Normandy 1944 - Eyewitness accounts
Selected highlights from coverage of D-Day and the Normandy campaign
About 150 yards from shore I raised my head despite the warning from someone to “keep your heads down.” I could see the craft to our right were taking a terrific licking from small-arms fire. Tracer bullets were bouncing and skipping off the ramp and sides as they zeroed in on the boat, which touched down a few minutes before we did. Had we not delayed a few minutes to pick up the survivors from the sunken craft, we might have taken the concentration of fire that boat took. Great plumes of water from enemy artillery and mortars kept sprouting close by.
[The Prime Minister's party left the train at] 7.30 am to catch the destroyer Kelvin and leave Portsmouth at 8 am. The Americans had already started in a separate party. We had a very comfortable journey over and most interesting. We continually passed convoys of landing craft, minesweepers, bits of floating breakwater (Phoenix) being towed out, parts of the floating piers (Whales) etc. And overhead, a continuous flow of planes going to and coming from France.
I found that there was an open valley between us and the Germans. If we went straight ahead, we’d have to cross that open area. I moved to the left-forward edge of a wooded area, crawled behind a stone wall and pulled a rock out of it. That way I could lie there and observe without being exposed. I was looking at the whole valley right up to the top of the hill. With my field glasses I spotted two German gun positions up on the hill. I think both of them were 88s. One of them might have been a 75mm mountain howitzer. They had quite a few of those, because we were facing part of a German mountain division.
We skirted through the city, peering cautiously around every corner or pile of rubble. Often Kalb would look around a corner then pull back quickly, telling us quietly to go the back the other way. It was like a game of cat and mouse and we were the mice. Then it happened, I suppose it was inevitable.
Kalb looked around a corner and was shot at. The bullet hit him in the right hand, but it was only a scratch. I sent off a burst from the machine gun and we bolted down another alley. Kalb was in the lead followed by Willi, Gunther, then myself. We went from the frying pan into the fire.
In the meantime however, all hell was let loose on our right and both the other troops in the squadron were reporting attacks, some of their tanks being knocked out. By this time we were still well to the north of Cauville, I wasn’t yet in sight of the village itself, and the ground was rapidly becoming impossible for tank movement. It was real ‘Bocage’ with 2-4 feet high banks topped by thick hedges, interspersed with trees.
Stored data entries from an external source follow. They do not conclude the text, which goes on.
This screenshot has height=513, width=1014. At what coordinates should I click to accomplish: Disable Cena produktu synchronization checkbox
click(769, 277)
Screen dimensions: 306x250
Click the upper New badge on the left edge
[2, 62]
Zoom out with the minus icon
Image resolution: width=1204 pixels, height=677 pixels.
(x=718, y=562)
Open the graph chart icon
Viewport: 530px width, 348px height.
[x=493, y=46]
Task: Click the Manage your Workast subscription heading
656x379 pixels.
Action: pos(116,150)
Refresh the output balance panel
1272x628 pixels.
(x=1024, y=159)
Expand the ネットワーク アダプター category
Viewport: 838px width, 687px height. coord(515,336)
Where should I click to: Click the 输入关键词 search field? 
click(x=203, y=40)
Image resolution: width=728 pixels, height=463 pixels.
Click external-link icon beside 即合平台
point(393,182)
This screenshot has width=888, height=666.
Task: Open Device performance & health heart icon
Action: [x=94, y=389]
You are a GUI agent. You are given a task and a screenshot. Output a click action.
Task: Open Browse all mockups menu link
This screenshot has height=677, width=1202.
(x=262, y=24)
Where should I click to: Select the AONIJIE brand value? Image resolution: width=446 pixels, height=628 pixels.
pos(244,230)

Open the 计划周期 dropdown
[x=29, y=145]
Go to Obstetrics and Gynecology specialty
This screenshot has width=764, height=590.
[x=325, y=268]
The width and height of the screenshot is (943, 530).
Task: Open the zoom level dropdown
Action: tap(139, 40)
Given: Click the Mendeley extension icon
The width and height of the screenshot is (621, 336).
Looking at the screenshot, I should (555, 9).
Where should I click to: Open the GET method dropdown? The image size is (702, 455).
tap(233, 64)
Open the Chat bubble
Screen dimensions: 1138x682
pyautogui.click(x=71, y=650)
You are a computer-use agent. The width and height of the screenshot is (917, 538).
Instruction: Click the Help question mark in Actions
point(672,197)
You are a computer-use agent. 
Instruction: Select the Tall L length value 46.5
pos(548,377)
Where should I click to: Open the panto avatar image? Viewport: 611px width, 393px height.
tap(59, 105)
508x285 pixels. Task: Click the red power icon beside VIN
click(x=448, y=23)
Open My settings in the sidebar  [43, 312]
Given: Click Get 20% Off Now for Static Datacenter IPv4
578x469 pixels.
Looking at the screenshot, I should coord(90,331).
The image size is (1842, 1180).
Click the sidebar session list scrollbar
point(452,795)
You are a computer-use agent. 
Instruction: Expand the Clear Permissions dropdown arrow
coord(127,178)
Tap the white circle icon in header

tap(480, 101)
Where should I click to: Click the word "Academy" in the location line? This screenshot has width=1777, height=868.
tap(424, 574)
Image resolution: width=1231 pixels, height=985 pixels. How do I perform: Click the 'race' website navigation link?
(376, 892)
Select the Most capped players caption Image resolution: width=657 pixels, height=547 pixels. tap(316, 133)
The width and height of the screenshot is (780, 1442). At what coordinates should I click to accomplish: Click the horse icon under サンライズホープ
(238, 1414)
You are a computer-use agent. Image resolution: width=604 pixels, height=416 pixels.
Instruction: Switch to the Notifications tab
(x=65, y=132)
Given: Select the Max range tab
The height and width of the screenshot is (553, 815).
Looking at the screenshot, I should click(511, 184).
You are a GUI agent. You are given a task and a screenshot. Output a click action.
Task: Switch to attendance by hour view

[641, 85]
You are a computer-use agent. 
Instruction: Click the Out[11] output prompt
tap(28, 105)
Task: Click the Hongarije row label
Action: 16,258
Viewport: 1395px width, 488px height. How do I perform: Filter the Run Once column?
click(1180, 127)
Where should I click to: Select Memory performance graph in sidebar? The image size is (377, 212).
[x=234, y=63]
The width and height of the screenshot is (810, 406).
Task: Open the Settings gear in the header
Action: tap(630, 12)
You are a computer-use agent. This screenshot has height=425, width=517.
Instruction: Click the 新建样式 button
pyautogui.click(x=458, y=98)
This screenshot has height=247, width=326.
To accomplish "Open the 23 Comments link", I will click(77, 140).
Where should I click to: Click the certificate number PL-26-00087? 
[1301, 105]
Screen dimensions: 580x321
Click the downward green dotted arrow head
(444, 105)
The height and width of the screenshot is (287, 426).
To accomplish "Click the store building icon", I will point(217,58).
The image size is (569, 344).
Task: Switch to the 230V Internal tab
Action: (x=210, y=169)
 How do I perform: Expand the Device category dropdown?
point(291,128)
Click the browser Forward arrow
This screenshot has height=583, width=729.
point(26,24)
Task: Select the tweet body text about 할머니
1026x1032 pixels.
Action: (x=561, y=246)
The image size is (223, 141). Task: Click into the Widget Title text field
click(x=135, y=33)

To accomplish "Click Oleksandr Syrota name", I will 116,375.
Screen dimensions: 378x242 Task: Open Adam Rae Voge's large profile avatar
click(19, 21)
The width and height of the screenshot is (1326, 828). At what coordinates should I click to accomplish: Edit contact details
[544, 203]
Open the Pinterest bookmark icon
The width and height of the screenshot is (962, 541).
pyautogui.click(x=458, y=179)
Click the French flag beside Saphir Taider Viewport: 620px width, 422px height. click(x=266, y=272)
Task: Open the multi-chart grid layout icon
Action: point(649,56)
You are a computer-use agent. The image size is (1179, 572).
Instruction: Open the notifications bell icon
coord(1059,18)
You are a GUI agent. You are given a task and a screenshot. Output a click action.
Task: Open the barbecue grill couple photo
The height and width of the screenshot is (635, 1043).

Here again, many of the small fields contained orchards and the trees themselves were so low that often one couldn’t pass beneath them but was forced to jink one’s way through. This made it impossible for the gunner to see clearly and, as the tank commander was bobbing up and down in the turret, or trying to use the periscopes for sighting, it was all rather a nightmare.
After several minutes of this, two dark shapes suddenly flew across the road left to right about a mile ahead of me. They were just a little higher than I was. I turned right to cut them off, got right down on the grass, pushed the mixtures into auto-rich, rammed the props to high, and shoved the throttles to the wall.
My P-38 leaped ahead as though kicked by a mule. The cutoff angle was good and I could see I would be coming in behind the bogeys in short order. I still didn’t have a positive ID, but every instinct told me they had to be German. Instinct is no good when you’re coming up behind a target with a 20mm and four .50 caliber guns armed and ready to shoot.
Daylight came: it was absolutely essential for us to reorganise and contract our defence perimeter. All attacks had been repulsed but our losses during the night had been considerable. And it was still going on! Fortunately our dominating position ensured that we could not be surprised…! We fired without ceasing, the machine-guns and rifles grew red hot!
In the end the enemy pulled back but he still threatened the right. Attention! He was about to pass the first two points I had pre-ranged. I quickly gave the order to my signaller. The shells fell, the Boches were thrown back in disorder!